Start of MATERIAL SHOWN

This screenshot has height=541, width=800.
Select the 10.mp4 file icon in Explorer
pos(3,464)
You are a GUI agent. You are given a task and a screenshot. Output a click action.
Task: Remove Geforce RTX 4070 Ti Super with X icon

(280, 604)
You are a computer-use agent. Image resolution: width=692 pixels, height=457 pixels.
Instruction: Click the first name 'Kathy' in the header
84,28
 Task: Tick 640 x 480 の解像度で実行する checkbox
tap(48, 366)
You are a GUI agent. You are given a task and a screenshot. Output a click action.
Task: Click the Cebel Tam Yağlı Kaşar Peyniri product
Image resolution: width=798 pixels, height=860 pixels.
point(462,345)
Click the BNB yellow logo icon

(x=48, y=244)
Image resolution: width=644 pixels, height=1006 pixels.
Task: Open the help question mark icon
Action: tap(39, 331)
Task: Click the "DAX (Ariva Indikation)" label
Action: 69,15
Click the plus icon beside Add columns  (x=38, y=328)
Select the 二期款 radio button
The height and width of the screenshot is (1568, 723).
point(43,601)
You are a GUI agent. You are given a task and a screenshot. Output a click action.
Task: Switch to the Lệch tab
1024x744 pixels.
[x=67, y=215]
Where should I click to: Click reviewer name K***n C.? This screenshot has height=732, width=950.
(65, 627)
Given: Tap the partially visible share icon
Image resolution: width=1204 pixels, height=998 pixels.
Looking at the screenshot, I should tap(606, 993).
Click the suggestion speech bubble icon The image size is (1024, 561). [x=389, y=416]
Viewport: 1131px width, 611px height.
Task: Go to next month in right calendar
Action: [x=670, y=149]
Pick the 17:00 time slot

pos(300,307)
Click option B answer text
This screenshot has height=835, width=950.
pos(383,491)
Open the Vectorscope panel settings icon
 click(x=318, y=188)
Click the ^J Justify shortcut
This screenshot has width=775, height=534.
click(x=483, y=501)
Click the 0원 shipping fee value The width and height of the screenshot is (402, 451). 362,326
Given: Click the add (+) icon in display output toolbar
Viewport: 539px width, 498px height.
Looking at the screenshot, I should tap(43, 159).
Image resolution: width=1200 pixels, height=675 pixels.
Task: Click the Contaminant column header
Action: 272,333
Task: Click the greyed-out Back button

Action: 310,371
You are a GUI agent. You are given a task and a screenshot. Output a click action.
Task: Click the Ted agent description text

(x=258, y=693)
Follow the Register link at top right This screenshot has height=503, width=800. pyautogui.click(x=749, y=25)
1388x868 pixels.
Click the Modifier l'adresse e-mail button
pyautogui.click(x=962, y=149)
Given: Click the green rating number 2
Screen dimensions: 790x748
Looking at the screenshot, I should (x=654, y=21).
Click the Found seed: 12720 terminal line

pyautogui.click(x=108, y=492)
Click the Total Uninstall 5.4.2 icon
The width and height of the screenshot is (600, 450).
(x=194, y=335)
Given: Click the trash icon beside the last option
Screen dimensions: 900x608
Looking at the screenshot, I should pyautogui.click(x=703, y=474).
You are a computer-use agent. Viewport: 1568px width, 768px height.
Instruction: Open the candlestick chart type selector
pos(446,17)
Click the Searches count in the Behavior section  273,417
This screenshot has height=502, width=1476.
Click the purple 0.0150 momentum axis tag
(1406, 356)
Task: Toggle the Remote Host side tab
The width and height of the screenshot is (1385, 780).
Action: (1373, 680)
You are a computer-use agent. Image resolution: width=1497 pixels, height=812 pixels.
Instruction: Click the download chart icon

End of MATERIAL SHOWN

PROBLEM DESCRIPTION:
Copy out all the records exactly.

SOLVED EXERCISE:
This screenshot has height=541, width=800.
Select the 10.mp4 file icon in Explorer
pos(3,464)
You are a GUI agent. You are given a task and a screenshot. Output a click action.
Task: Remove Geforce RTX 4070 Ti Super with X icon

(280, 604)
You are a computer-use agent. Image resolution: width=692 pixels, height=457 pixels.
Instruction: Click the first name 'Kathy' in the header
84,28
 Task: Tick 640 x 480 の解像度で実行する checkbox
tap(48, 366)
You are a GUI agent. You are given a task and a screenshot. Output a click action.
Task: Click the Cebel Tam Yağlı Kaşar Peyniri product
Image resolution: width=798 pixels, height=860 pixels.
point(462,345)
Click the BNB yellow logo icon

(x=48, y=244)
Image resolution: width=644 pixels, height=1006 pixels.
Task: Open the help question mark icon
Action: tap(39, 331)
Task: Click the "DAX (Ariva Indikation)" label
Action: 69,15
Click the plus icon beside Add columns  (x=38, y=328)
Select the 二期款 radio button
The height and width of the screenshot is (1568, 723).
point(43,601)
You are a GUI agent. You are given a task and a screenshot. Output a click action.
Task: Switch to the Lệch tab
1024x744 pixels.
[x=67, y=215]
Where should I click to: Click reviewer name K***n C.? This screenshot has height=732, width=950.
(65, 627)
Given: Tap the partially visible share icon
Image resolution: width=1204 pixels, height=998 pixels.
Looking at the screenshot, I should tap(606, 993).
Click the suggestion speech bubble icon The image size is (1024, 561). [x=389, y=416]
Viewport: 1131px width, 611px height.
Task: Go to next month in right calendar
Action: [x=670, y=149]
Pick the 17:00 time slot

pos(300,307)
Click option B answer text
This screenshot has height=835, width=950.
pos(383,491)
Open the Vectorscope panel settings icon
 click(x=318, y=188)
Click the ^J Justify shortcut
This screenshot has width=775, height=534.
click(x=483, y=501)
Click the 0원 shipping fee value The width and height of the screenshot is (402, 451). 362,326
Given: Click the add (+) icon in display output toolbar
Viewport: 539px width, 498px height.
Looking at the screenshot, I should tap(43, 159).
Image resolution: width=1200 pixels, height=675 pixels.
Task: Click the Contaminant column header
Action: 272,333
Task: Click the greyed-out Back button

Action: 310,371
You are a GUI agent. You are given a task and a screenshot. Output a click action.
Task: Click the Ted agent description text

(x=258, y=693)
Follow the Register link at top right This screenshot has height=503, width=800. pyautogui.click(x=749, y=25)
1388x868 pixels.
Click the Modifier l'adresse e-mail button
pyautogui.click(x=962, y=149)
Given: Click the green rating number 2
Screen dimensions: 790x748
Looking at the screenshot, I should (x=654, y=21).
Click the Found seed: 12720 terminal line

pyautogui.click(x=108, y=492)
Click the Total Uninstall 5.4.2 icon
The width and height of the screenshot is (600, 450).
(x=194, y=335)
Given: Click the trash icon beside the last option
Screen dimensions: 900x608
Looking at the screenshot, I should pyautogui.click(x=703, y=474).
You are a computer-use agent. Viewport: 1568px width, 768px height.
Instruction: Open the candlestick chart type selector
pos(446,17)
Click the Searches count in the Behavior section  273,417
This screenshot has height=502, width=1476.
Click the purple 0.0150 momentum axis tag
(1406, 356)
Task: Toggle the Remote Host side tab
The width and height of the screenshot is (1385, 780).
Action: (1373, 680)
You are a computer-use agent. Image resolution: width=1497 pixels, height=812 pixels.
Instruction: Click the download chart icon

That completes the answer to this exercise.